Concernant les moyens, de fois, il faut réfléchir un peu avec les compatriotes, savoir transmettre la passion. J’ai appelé des médecins fonctionnaires qui travaillent à l’hôpital et je leur ai dit écoutez, vous aviez déjà un salaire, moi, je n’ai pas l’argent pour recruter des médecins qui ne travaillent pas et leur donner des salaires d’un million et plus, l’État n’a pas cet argent. Vous êtes fonctionnaires, vous travaillez à l’hôpital de 7h30 à 15h30, est-ce que vous aviez fait vos doctorats en médecin pour ne rien faire après 15h30? Je leur ai proposé de venir travailler au Samu social après 15h30 ou ils percevront une petite gratification. C’est ce que j’ai fait. Dans mon équipe, j’ai 10 médecins, j’ai 11 infirmiers diplômés d’État polyvalents de l’INFAS, j’ai 8 psychologues hospitaliers, du personnel dans le centre d’appel et quatre ambulances. C’est ce panel-là qui fait la masse de personnes qui travaillent au Samu social. Il faut savoir expliquer les choses, il faut être honnête. C’est une œuvre sociale, c’est la santé et le social qui se croisent pour le bien de tous et pour tout le monde.

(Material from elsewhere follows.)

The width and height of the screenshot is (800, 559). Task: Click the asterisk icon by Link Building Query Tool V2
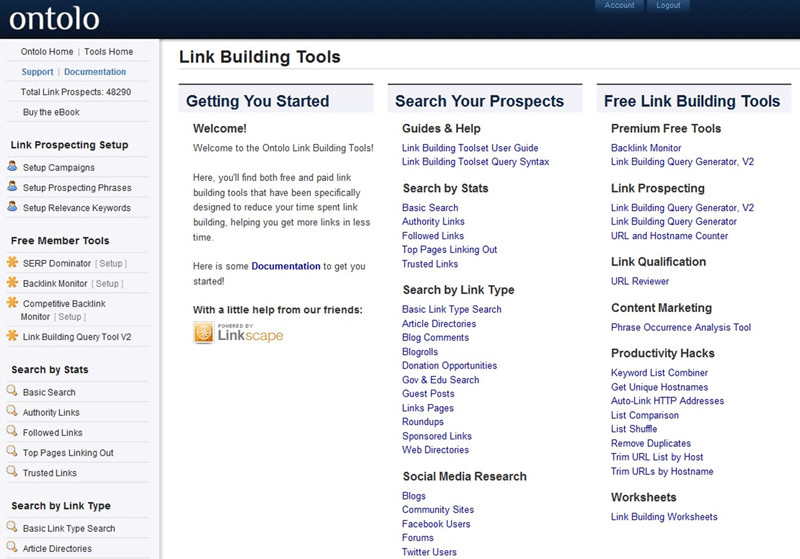coord(12,336)
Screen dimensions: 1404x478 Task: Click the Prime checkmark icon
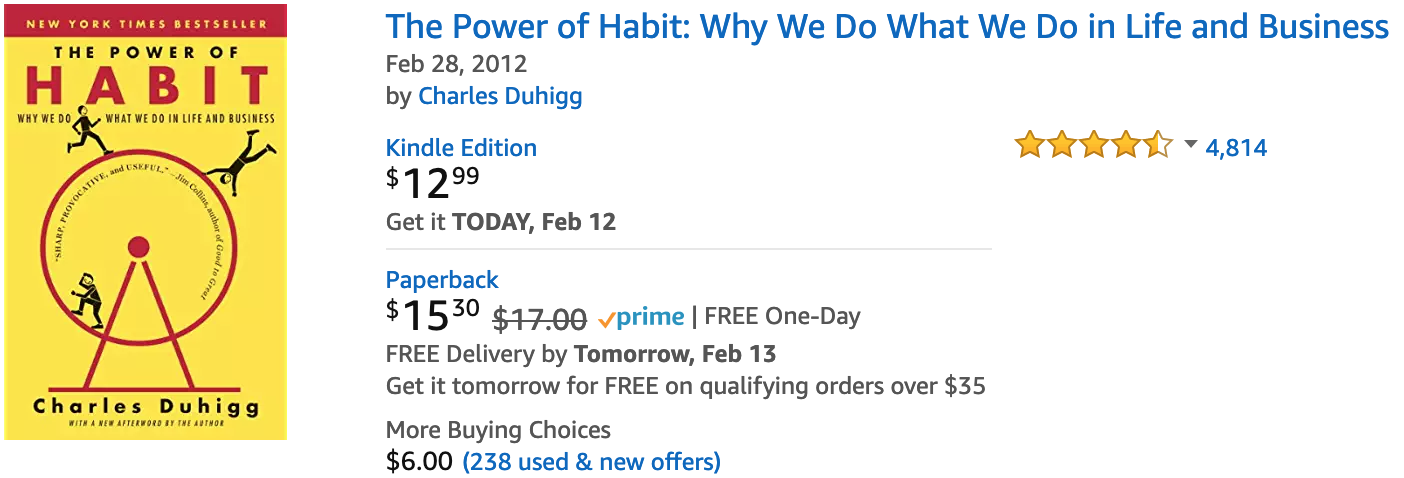click(x=606, y=320)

Quel est l’objectif à court terme que vous comptez atteindre ?
Plusieurs objectifs. Mais le premier dans quelques semaines, il y a une dizaine de psychiatres qui arrivera ici avec des médicaments pour que nous nous occupions des problèmes de personnes ayant des troubles mentaux qui trainent dans nos rues. Nous allons les injecter, ils vont s’endormir, le jour même, ils seront perfusés et une fois un peu lucides, ils seront nettoyés, habillés et nourris pendant quelques jours, et après les psychologues du Samu social s’entretiendront avec eux pour comprendre leurs problèmes. Un traitement leur sera prescrit par la fin. Nous ne nous substituons pas à l’hôpital psychiatrique de Melen. Nous souhaitons simplement intervenir pour juguler ce phénomène de personnes qui errent dans les rues, il faut terminer avec cette image de Gabonais insensible.

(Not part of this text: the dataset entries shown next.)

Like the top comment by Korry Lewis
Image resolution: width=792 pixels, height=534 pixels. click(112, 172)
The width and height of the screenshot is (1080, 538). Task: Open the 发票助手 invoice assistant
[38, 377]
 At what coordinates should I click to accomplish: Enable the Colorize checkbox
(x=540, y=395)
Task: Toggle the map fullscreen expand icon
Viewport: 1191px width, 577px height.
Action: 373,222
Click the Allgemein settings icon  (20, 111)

Nonobstant, cet objectif immédiat, nous souhaitons répondre favorablement aux sollicitations. Circonscrire les problèmes médicaux, psychologiques, avoir une certaine médecine d’urgence et de proximité vis-à-vis des populations les plus vulnérables. Il est indécent pour quelqu’un qui a les moyens de payer ses soins, qui a un dispositif d’assurance-maladie pour payer ses soins, ne puissent appeler le Samu social parce qu’il y a des personnes qui en ont vraiment besoin. Il faut réduire la pauvreté.
Samu social à l’intérieur du pays ? Si oui pour quand ?
Le Samu social sera lancé à l’intérieur du pays à partir du quatrième trimestre 2017. Pour tout projet, il y a des paradigmes que vous ne maîtrisez jamais. Il y a des choses que je vais forcement découvrir. Les compétences, nous en avons au service social, l’argent, nous n’en avons pas beaucoup, mais ce n’est pas grave, mais il est indéniable qu’il sera rapidement mis en place à l’intérieur du pays. Libreville est un bon échantillon à titre exploratoire. Les Librevillois testeront le projet, ce qui fait que si c’est bon à Libreville, ce serait encore mieux à l’intérieur du pays.
Votre mot de fin
Notre pays, c’est un million et demi d’habitants. Nous vivons des choses ici que nous pouvons régler avec ou sans argent. Il y a plusieurs synergies qui doivent se mettre autour des projets qui sont mis en route. Or, il se trouve malheureusement et je le déplore, trop d’énergies, de chapelles et de lobbies sont constitués pour qu’aucun projet ne fonctionne. À la limite, pour que quand quelque chose se fait, qu’on le détruise, qu’on l’éteigne. Mettez-vous au tour de ceux qui dirigent le Samu social, de ceux qui ont conçu ce projet pour le Gabon, des partenaires internationaux puissants reconnus.